Monday, April 14, 2008

Iran upholds death sentence for Kurdish activist


13 April 2008

TEHERAN - Iran has upheld a death sentence for a Kurdish activist convicted of links to an outlawed separatist group after the supreme court quashed the original hanging verdict, his lawyer said on Sunday.

“A revolutionary court in the town of Marivan has sentenced Hiva Botimar to death for the second time after the supreme court quashed its first verdict and ordered a new trial,” lawyer Saleh Nikbakht told AFP.

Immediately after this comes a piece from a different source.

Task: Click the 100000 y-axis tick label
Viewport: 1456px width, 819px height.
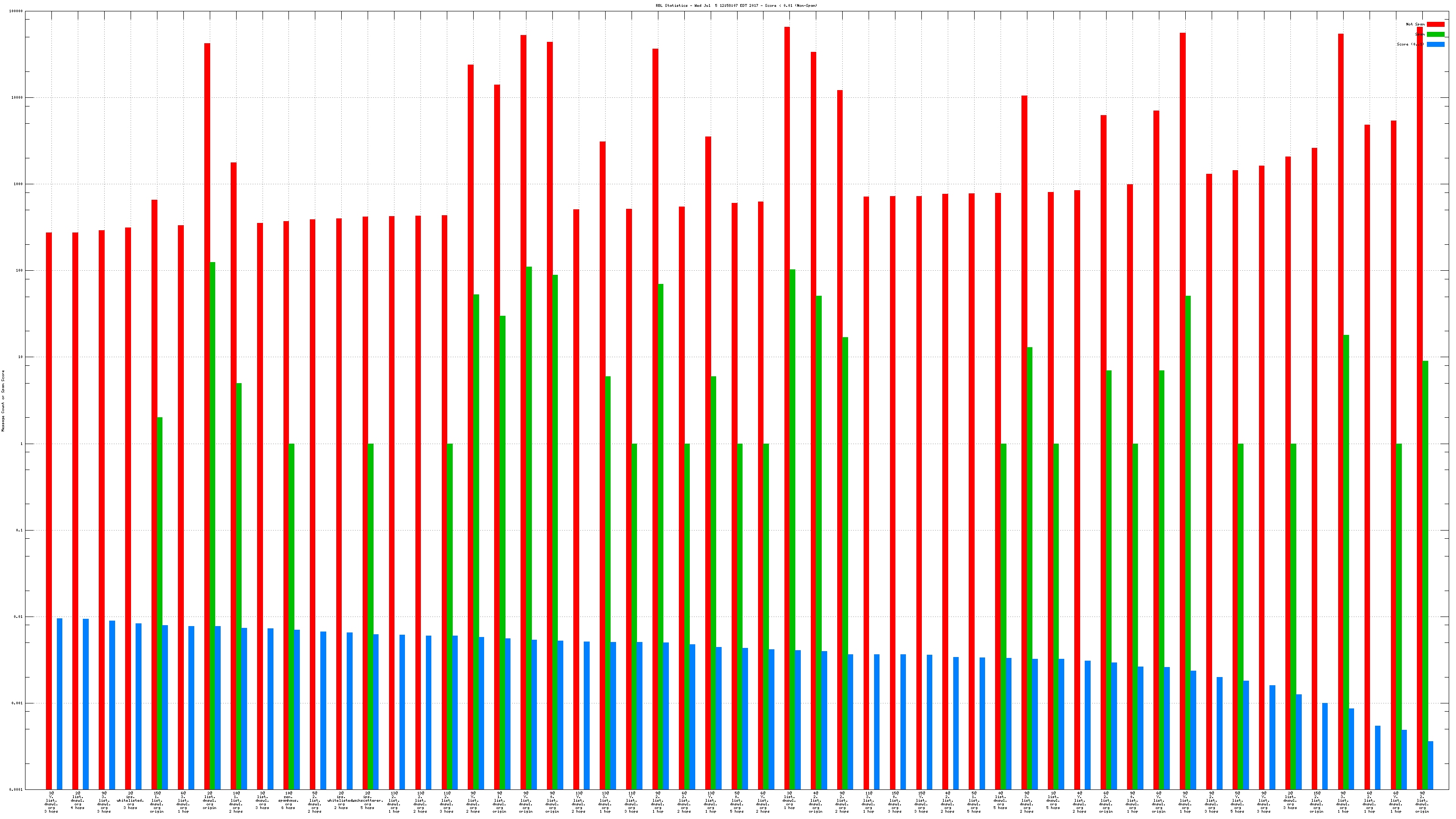Action: (16, 11)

He said the court in western Kordestan province had found 31-year-old environmental activist Botimar guilty of “moharebeh” (being an enemy of god) and having ties with Turkey’s outlawed Kurdistan Workers’ Party (PKK).

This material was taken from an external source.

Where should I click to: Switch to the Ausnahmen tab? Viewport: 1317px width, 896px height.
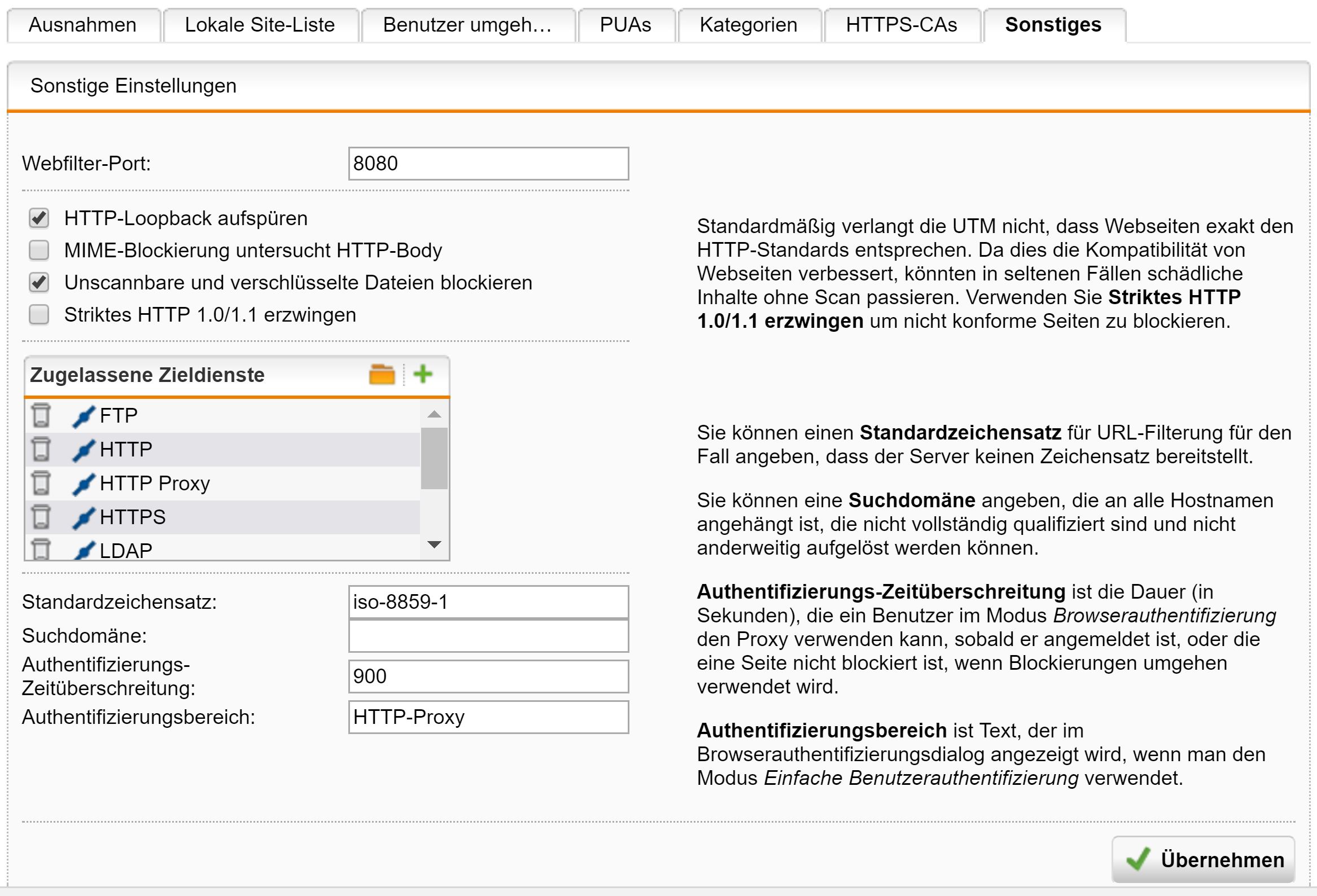click(83, 25)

Nikbakht said the court cited as evidence of guilt hundreds of bullets found in Botimar’s possession which he had recovered from an abandoned army camp in a Kordestan village when he was 14.

“The court gave its ruling regardless of the army’s official explanations,” the lawyer said, adding that he had 20 days to appeal the verdict against his client who has been in jail since December 2006.

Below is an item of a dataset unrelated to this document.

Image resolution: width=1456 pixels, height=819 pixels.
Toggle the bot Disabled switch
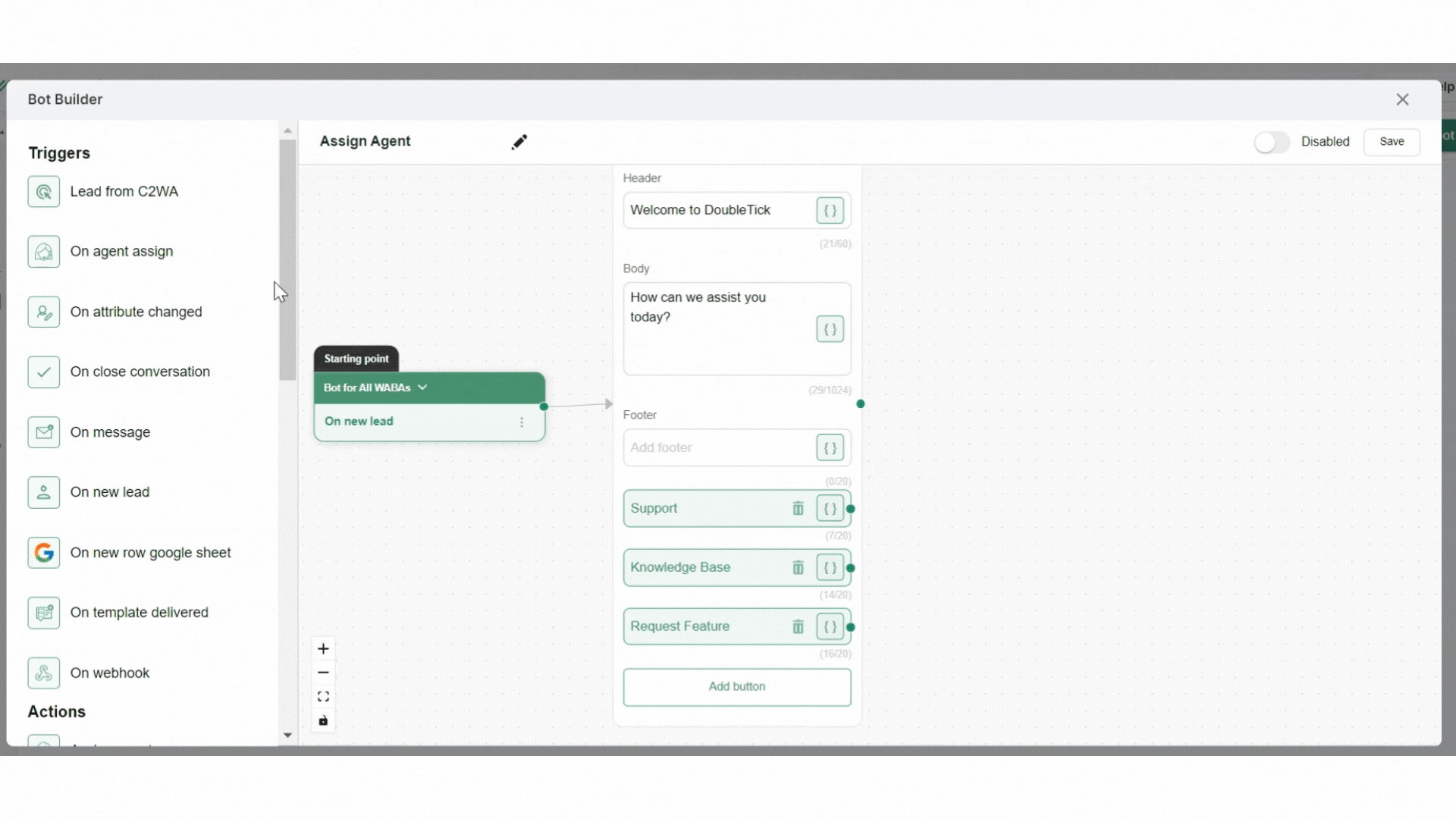1272,142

In a separate ruling, the supreme court has quashed a death sentence against another Kurdish man accused of espionage and imprisoned since January 2007, Nikbakht said.

Adnan Hassanpour, 26, who briefly worked as a journalist for a local publication in Kordestan province, “was approached by some political people to gather information about military sites,” the lawyer said.

“He has denied any systematic ties with outlawed political groups,” Nikbakht said, adding that he awaited a judiciary ruling for a retrial.

The death sentences were in July 2007 condemned in Europe and raised the concern of press and human rights watchdogs.

But Nikbakht said the charges against Hassanpour were unrelated to his journalistic work.

Iran has been battling separatist rebels of the Party of Free Life of Kurdistan (PJAK), which is linked to the PKK, in its western Kurdish-populated areas.

Tehran has repeatedly accused the United States of seeking to stir up ethnic unrest by providing material support to PJAK, which has bases in northeastern neighbouring Iraq.